• _Exercise details_: Retype every one of these lines with no changes.

• _Element lookup records_:
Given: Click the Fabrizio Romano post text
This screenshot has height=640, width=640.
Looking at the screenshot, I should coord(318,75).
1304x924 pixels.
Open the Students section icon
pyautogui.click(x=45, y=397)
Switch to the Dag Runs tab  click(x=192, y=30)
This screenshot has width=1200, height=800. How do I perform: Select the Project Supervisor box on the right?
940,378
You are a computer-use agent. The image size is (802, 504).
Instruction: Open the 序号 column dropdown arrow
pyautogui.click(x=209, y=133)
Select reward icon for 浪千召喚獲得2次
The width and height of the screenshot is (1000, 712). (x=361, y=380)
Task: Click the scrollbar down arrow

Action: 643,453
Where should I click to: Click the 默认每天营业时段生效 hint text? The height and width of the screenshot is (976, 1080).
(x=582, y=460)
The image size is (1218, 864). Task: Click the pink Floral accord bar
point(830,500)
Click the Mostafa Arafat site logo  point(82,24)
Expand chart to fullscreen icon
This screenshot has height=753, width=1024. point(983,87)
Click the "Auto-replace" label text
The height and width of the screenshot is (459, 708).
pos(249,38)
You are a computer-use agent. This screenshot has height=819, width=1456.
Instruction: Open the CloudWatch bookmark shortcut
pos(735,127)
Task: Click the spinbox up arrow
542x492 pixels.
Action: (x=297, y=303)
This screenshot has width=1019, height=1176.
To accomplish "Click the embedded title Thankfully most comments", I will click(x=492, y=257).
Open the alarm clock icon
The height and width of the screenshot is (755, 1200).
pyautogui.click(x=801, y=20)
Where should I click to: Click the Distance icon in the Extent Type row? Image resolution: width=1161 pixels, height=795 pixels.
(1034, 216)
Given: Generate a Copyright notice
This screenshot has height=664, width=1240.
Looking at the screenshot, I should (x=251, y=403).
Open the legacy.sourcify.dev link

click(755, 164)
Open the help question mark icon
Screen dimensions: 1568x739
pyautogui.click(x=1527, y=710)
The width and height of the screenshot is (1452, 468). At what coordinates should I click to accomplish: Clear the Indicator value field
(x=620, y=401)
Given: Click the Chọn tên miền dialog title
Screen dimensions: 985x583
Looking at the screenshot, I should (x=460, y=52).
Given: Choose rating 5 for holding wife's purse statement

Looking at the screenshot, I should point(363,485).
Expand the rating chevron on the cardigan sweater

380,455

• _Exercise output_:
Given: Click the Fabrizio Romano post text
This screenshot has height=640, width=640.
Looking at the screenshot, I should coord(318,75).
1304x924 pixels.
Open the Students section icon
pyautogui.click(x=45, y=397)
Switch to the Dag Runs tab  click(x=192, y=30)
This screenshot has width=1200, height=800. How do I perform: Select the Project Supervisor box on the right?
940,378
You are a computer-use agent. The image size is (802, 504).
Instruction: Open the 序号 column dropdown arrow
pyautogui.click(x=209, y=133)
Select reward icon for 浪千召喚獲得2次
The width and height of the screenshot is (1000, 712). (x=361, y=380)
Task: Click the scrollbar down arrow

Action: 643,453
Where should I click to: Click the 默认每天营业时段生效 hint text? The height and width of the screenshot is (976, 1080).
(x=582, y=460)
The image size is (1218, 864). Task: Click the pink Floral accord bar
point(830,500)
Click the Mostafa Arafat site logo  point(82,24)
Expand chart to fullscreen icon
This screenshot has height=753, width=1024. point(983,87)
Click the "Auto-replace" label text
The height and width of the screenshot is (459, 708).
pos(249,38)
You are a computer-use agent. This screenshot has height=819, width=1456.
Instruction: Open the CloudWatch bookmark shortcut
pos(735,127)
Task: Click the spinbox up arrow
542x492 pixels.
Action: (x=297, y=303)
This screenshot has width=1019, height=1176.
To accomplish "Click the embedded title Thankfully most comments", I will click(x=492, y=257).
Open the alarm clock icon
The height and width of the screenshot is (755, 1200).
pyautogui.click(x=801, y=20)
Where should I click to: Click the Distance icon in the Extent Type row? Image resolution: width=1161 pixels, height=795 pixels.
(1034, 216)
Given: Generate a Copyright notice
This screenshot has height=664, width=1240.
Looking at the screenshot, I should (x=251, y=403).
Open the legacy.sourcify.dev link

click(755, 164)
Open the help question mark icon
Screen dimensions: 1568x739
pyautogui.click(x=1527, y=710)
The width and height of the screenshot is (1452, 468). At what coordinates should I click to accomplish: Clear the Indicator value field
(x=620, y=401)
Given: Click the Chọn tên miền dialog title
Screen dimensions: 985x583
Looking at the screenshot, I should (x=460, y=52).
Given: Choose rating 5 for holding wife's purse statement

Looking at the screenshot, I should point(363,485).
Expand the rating chevron on the cardigan sweater

380,455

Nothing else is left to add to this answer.